Walter Gómez, promoteur environnemental spécialisé dans l’agroécologie au sein de CESTA-Amis de la Terre Salvador, explique, dans une interview accordée à « Real World Radio », comment le modèle de monoculture de la canne à sucre a affecté la souveraineté alimentaire du pays : « Au cours des dernières décennies, la subsistance de plus de 400 000 personnes produisant des céréales de base (maïs, haricots, sorgho, riz) et des légumes, a été menacée par l’expansion des plantations de monoculture de canne à sucre ».

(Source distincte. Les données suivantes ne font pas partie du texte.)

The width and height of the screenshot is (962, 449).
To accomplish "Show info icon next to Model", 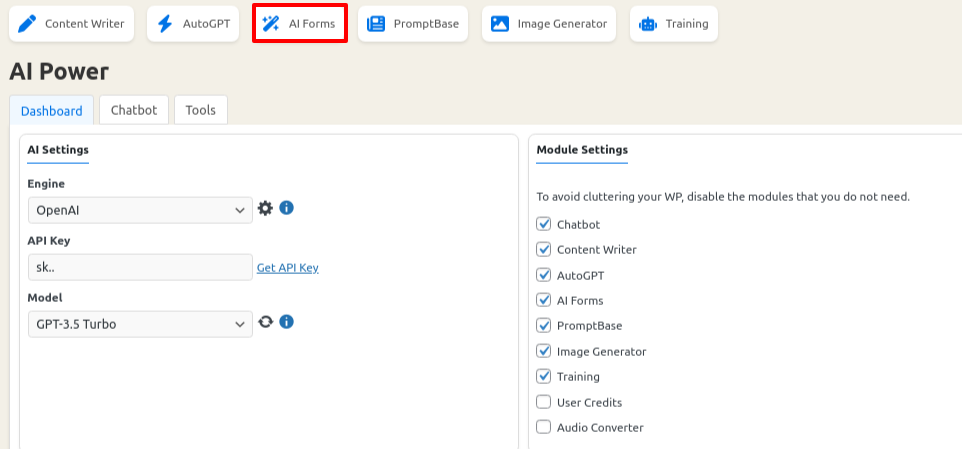I will (x=287, y=321).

Cette culture, poursuit-il, « exige de grandes quantités d’eau, ainsi que des produits agrotoxiques qui sont épandus par de petits avions, ce qui entraine une terrible pollution de nombreuses communautés rurales. ».
Les impacts des produits agrotoxiques dans le pays sont graves. Selon le ministère de la Santé du Salvador, entre 2007 et 2012, près de 10 000 intoxications aiguës par contact et exposition aux agrotoxiques ont été enregistrées au niveau national. Le ministère lui-même a lié l’utilisation de pesticides à des cas de maladies rénales chroniques, qui provoquent la mort de 500 à 800 personnes par an.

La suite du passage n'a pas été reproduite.